President Donald Trump has long presented himself as a genius negotiator who has mastered the “art of the deal.” But his latest comments about what he hopes to achieve in talks with Iran show how the most basic principles of deal-making elude him.
Fox News anchor Sean Hannity asked the president on Thursday about whether the U.S. was considering the options of seizing Iran’s estimated stockpile of 970 pounds of highly enriched uranium, which can be enriched slightly further to make nuclear bombs, by force or whether the U.S. would try to “entomb it” and make it impossible for Iran to access.

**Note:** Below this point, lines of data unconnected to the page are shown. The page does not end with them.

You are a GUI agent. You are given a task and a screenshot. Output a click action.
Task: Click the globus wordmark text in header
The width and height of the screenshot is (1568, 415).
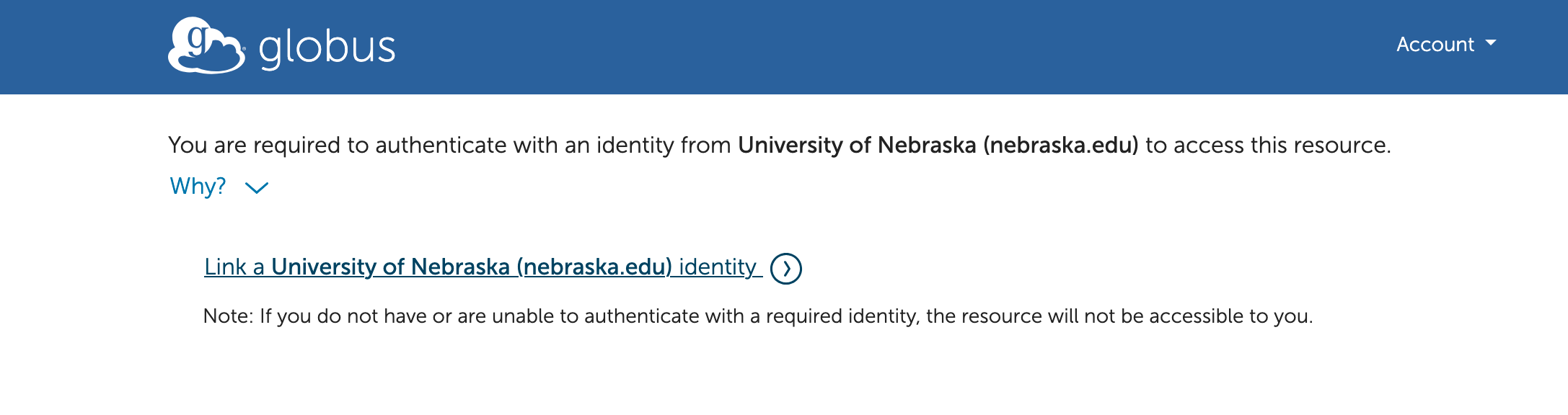click(x=327, y=48)
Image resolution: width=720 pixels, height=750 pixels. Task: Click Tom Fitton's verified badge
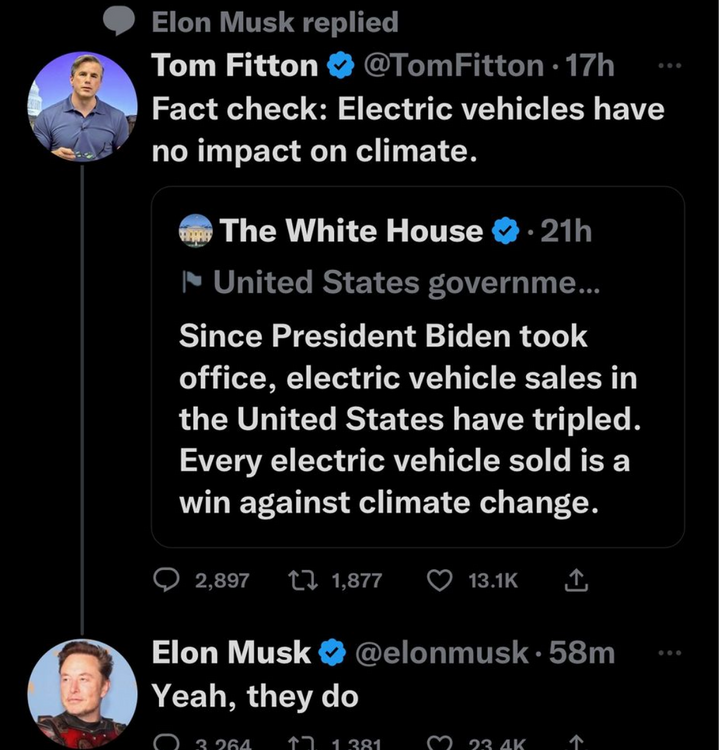[339, 68]
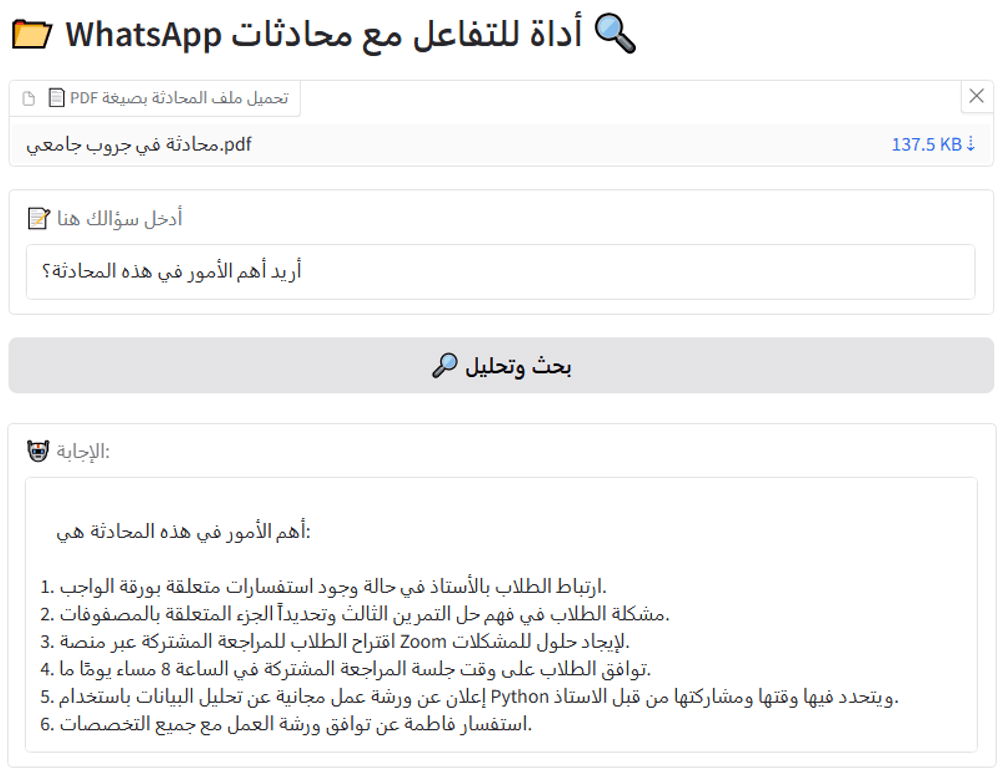The width and height of the screenshot is (1002, 774).
Task: Click the robot icon beside الإجابة label
Action: tap(38, 452)
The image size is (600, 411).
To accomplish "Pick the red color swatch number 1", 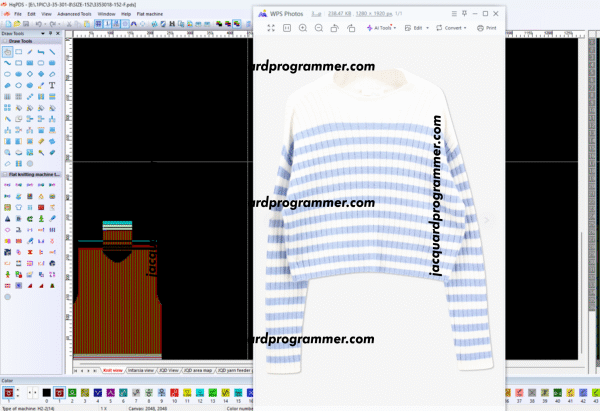I will click(x=60, y=393).
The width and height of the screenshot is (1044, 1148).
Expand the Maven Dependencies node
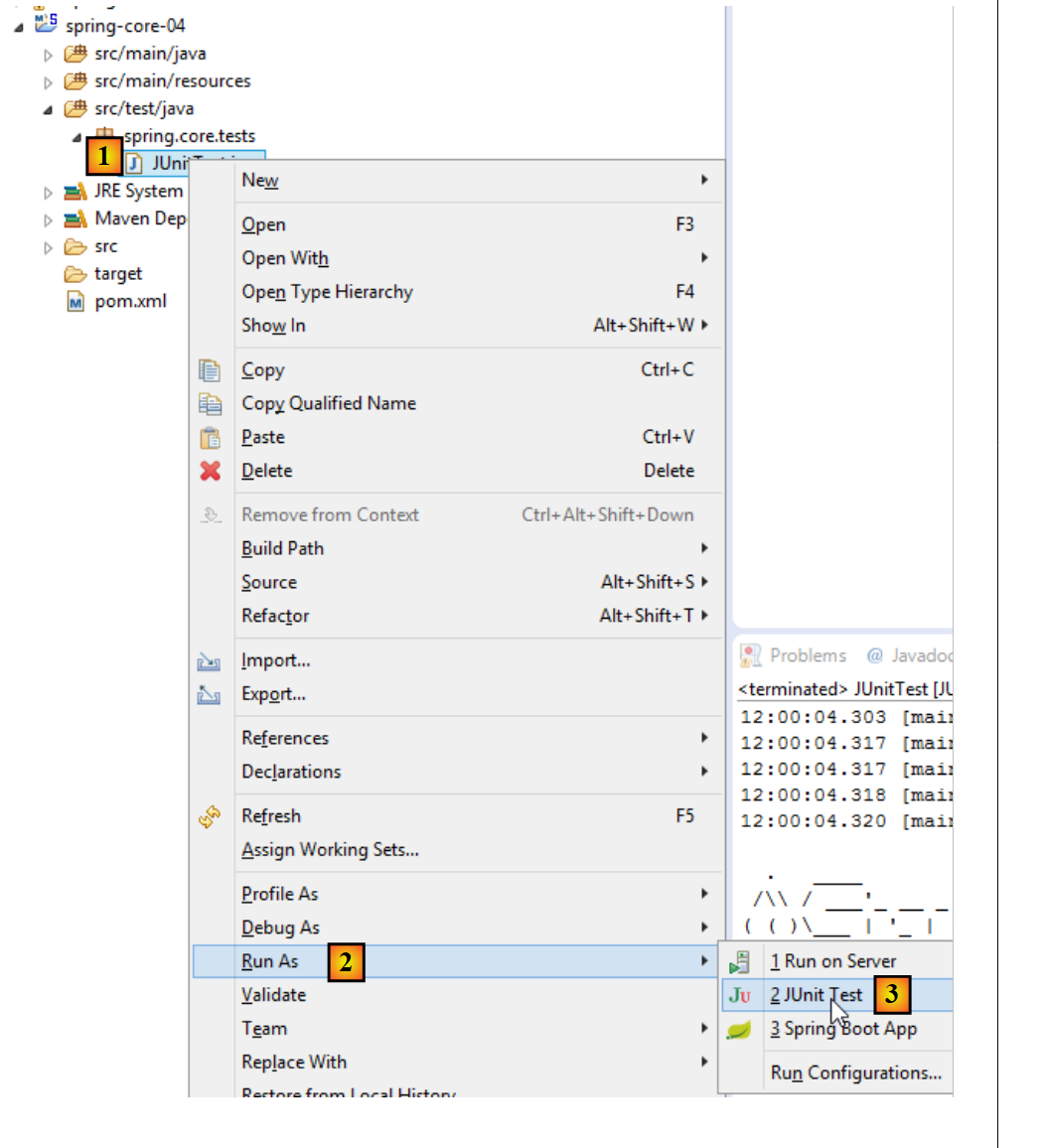48,219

Trump’s surprise admission is exactly the kind of statement that Iranian negotiators will take note of.
Trump first said that if the U.S. tried to seize the stockpile, it would take “a week and a half” to extract using a ground operation. That is likely an underestimate; nuclear experts say such an operation would take weeks, and that’s assuming it goes smoothly.
But what Trump said next was a surprise.
“I don’t think it’s necessary [to get the uranium], except from a public relations standpoint,” the president said. “I think it’s important for the fake news that we get it.”
He added, “I’m the one that said we’re going to get it, and we’re going to get it. We have our eye on it.”
In just a handful of words — “I don’t think it’s necessary” — Trump appeared to abandon a position that has been central to his entire premise for this disastrous war. And he instantly undermined his insistence on it as a key term of a peace deal with Iran.
That insistence — that Iran cannot secure nuclear weapons — was the overarching rationale for his war of aggression. Iran’s nearly 1,000 pound stockpile is enriched to 60% — just shy of the enrichment levels required to make nuclear weapons. Experts estimate that if Iran were to try to use the stockpile to make weapons, it could create some 10 to 12 nuclear bombs. (And Iran has a lot more uranium enriched at lower levels that could also potentially be used to make a weapon in the future.)